[Selected excerpt]

Pipelines are organized into execution stages based on their dependencies:

+----------+---------------------------+----------------------------------------+
| Stage    | Pipelines                 | Dependencies                           |
+==========+===========================+========================================+
| Stage 1  | ``raw_ingestion``         | External sources only                  |
+----------+---------------------------+----------------------------------------+
| Stage 2  | ``bronze_layer``          | Depends on Stage 1                     |
+----------+---------------------------+----------------------------------------+
| Stage 3  | ``silver_layer``          | Depends on Stage 2                     |
+----------+---------------------------+----------------------------------------+
| Stage 4  | ``gold_layer``            | Depends on Stage 3                     |
+----------+---------------------------+----------------------------------------+

Pipelines within the same stage can run in **parallel**.

How Dependencies Are Resolved
------------------------------

Transforms may reference earlier views (or tables) via the ``source`` field.
LHP's resolver builds a DAG, checks for cycles, and ensures downstream
FlowGroups regenerate when upstream definitions change.

**Dependency resolution process:**

1. **Parse source references** — Extract view/table dependencies from actions
2. **Build dependency graph** — Create directed acyclic graph (DAG) of dependencies
3. **Cycle detection** — Prevent circular dependencies that would cause runtime errors
4. **Topological ordering** — Generate actions in correct execution order
5. **Change propagation** — Mark downstream FlowGroups for regeneration when dependencies change

**Example dependency chain:**

.. code-block:: yaml
   :caption: Dependency example

   # raw_data.yaml - No dependencies (source)
   actions:
     - name: load_files
       type: load
       source: { type: cloudfiles, path: "/data/*.json" }
       target: v_raw_data

   # clean_data.yaml - Depends on v_raw_data
   actions:
     - name: clean_data
       type: transform
       source: v_raw_data  # ← Dependency
       target: v_clean_data

   # aggregated.yaml - Depends on v_clean_data
   actions:
     - name: aggregate
       type: transform
       source: v_clean_data  # ← Dependency
       target: v_aggregated

How ``lhp deps`` Extracts Dependencies from Python Code
--------------------------------------------------------

When an action carries Python code — either at the top level
(``action.module_path``) or inside a ``write_target`` (custom sinks,
ForEachBatch handlers, or CDC snapshot functions) — ``lhp deps`` statically
analyzes the Python source to extract table references from Spark calls.

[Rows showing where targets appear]
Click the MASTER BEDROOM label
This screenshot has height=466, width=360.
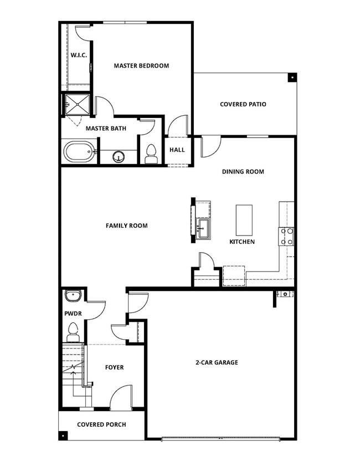click(141, 65)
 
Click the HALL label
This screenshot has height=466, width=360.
click(177, 150)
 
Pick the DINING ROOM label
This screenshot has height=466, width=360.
click(243, 172)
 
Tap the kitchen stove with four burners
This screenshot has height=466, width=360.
click(287, 237)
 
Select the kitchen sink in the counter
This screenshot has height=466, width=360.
click(202, 228)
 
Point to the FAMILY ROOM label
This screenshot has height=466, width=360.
click(126, 226)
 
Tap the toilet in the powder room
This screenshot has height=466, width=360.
click(73, 333)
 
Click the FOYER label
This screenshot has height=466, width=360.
click(114, 367)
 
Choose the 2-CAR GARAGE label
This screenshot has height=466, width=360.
click(217, 362)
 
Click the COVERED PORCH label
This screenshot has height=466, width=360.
click(101, 424)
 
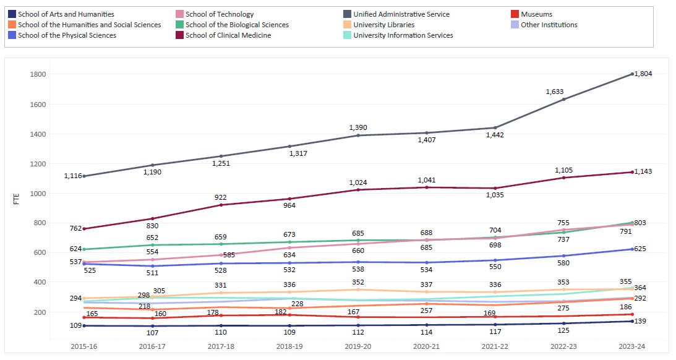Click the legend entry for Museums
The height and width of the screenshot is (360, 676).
[x=536, y=14]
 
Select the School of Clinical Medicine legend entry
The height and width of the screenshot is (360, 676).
[x=228, y=35]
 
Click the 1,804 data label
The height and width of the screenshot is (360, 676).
[x=643, y=74]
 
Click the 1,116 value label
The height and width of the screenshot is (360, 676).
[x=72, y=176]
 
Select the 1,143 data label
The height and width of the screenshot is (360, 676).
[x=643, y=171]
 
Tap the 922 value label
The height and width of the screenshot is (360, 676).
[x=221, y=197]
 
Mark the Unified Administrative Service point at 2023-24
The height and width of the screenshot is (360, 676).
[x=632, y=74]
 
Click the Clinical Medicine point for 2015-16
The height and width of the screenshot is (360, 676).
[x=84, y=229]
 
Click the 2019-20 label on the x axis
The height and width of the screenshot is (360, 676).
[x=358, y=347]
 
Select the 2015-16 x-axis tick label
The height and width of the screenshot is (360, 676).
[x=84, y=347]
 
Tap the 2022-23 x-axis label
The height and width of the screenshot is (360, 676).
[x=563, y=347]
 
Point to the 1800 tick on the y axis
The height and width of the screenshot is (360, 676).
[x=38, y=74]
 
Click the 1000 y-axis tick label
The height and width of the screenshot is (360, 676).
[x=38, y=193]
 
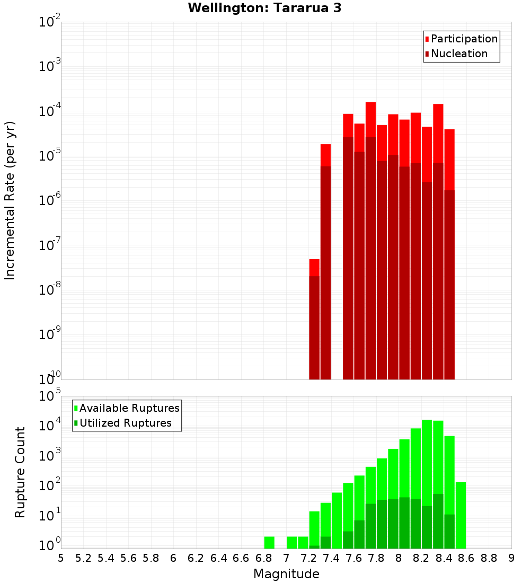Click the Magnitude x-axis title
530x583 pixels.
(286, 574)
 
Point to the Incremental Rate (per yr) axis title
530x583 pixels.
(10, 200)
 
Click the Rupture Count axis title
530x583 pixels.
(20, 472)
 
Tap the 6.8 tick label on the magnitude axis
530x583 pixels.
(263, 558)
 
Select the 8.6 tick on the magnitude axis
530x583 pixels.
(466, 558)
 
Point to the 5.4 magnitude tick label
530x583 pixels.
(106, 558)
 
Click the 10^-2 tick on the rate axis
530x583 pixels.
(50, 22)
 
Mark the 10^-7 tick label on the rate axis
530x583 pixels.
(50, 245)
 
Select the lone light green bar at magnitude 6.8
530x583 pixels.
(269, 543)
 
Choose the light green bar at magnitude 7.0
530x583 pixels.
(292, 543)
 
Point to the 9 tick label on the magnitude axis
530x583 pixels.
(511, 558)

[Exercise instructions] Please carry the pipeline dependency documentation further, picking up right after its final sentence. The entries aren't needed here.

[Exercise answer]
**Calls the parser recognizes:**

- ``spark.table("cat.sch.t")``
- ``spark.read.table("cat.sch.t")``
- ``spark.catalog.tableExists("cat.sch.t")``
- ``spark.catalog.dropTempView("cat.sch.t")``
- ``spark.sql("...")`` — the SQL string is parsed, and any table references
  inside are extracted.

The parser also follows local variable bindings inside direct table calls::

    tbl = "cat.sch.orders"
    spark.read.table(tbl)        # resolves to "cat.sch.orders"

**What the parser can resolve:**

- Simple assignments: ``tbl = "literal"`` or ``tbl: str = "literal"``.
- Chained assignments: ``a = b = "literal"``.
- Tuple / list unpacking where both sides are parallel literals:
  ``a, b = "x", "y"``.
- Reassignments and conditional branches — every possible literal value is
  emitted (union semantics)::

      tbl = "cat.sch.a"
      if cond:
          tbl = "cat.sch.b"
      spark.table(tbl)         # emits both "cat.sch.a" and "cat.sch.b"

- Module-level constants referenced inside functions.
- f-strings with well-known placeholder names (``catalog``, ``schema``,
  ``table``, ``bronze_schema``, ``silver_schema``, ``gold_schema``,
  ``migration_schema``, ``old_schema``). The placeholder is preserved in the
  extracted source name.

**What the parser cannot resolve:**

- Function parameters (the value depends on the caller).
- Function return values (``tbl = get_name()``).
- String concatenation via ``+`` or ``.format()``.
- Class attributes (``self.tbl``, class-body bindings seen from methods).
- Loop variables.
- ``nonlocal`` / ``global`` declarations.

For any of these unresolvable cases, declare the source explicitly on the
action::

    - name: my_transform
      type: transform
      transform_type: python
      source:
        - "acme_edw_dev.edw_silver.parameterized_table"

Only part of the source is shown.